The line between growing one’s virtual brand off the material other people have produced and affiliating with a known brand to push each other’s material simultaneously is how consent is used in honoring and appropriately crediting the source of one’s material or the willful failure to do so.
For Instagram skit platforms, the hierarchy encompasses the people who create their own original content, others who infuse their ideas into already created materials and those who simply add any of these ready-made content on their platform in a bid to ‘promote’ them. A category popular Instagram influencer Tunde Ednut easily falls under.
Known for stoking up several controversial conversations, getting in virtual brawls, facilitating giveaways and raking in immense advertisement deals, his latest jab at singer Speed Darlington who has resurfaced recently with the branding of a social media comic act, claiming to have brought him to limelight might be infuriating on the surface -which is justified- and untrue considering Speed has been around for a while.

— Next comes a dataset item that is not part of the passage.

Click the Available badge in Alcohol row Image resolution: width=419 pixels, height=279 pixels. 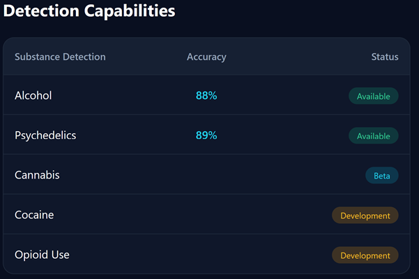click(x=373, y=96)
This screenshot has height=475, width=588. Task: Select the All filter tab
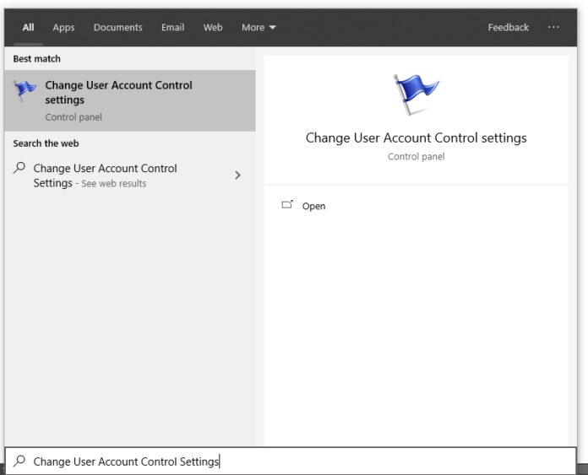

What Tunde’s jabs spotlight, however, is his unhealthy pattern of redistributing other people’s content without consent, with the idea that these benefit the owners of these content in some way, whether they want to or not.
The sad thing is that this is not exclusive to Tunde Ednut, whose Instagram contents have garnered him more than one million followers, but other entertainment/comic centered platforms that freely grow their brands by simply putting up other people’s contents. With the number of people behind Speed Darlington, including beauty entrepreneur and Influencer Bobrisky, we might be witnessing the beginning of a more scrutinized content curational process amongst social media influencers.
And we can’t wait to see how it plays out.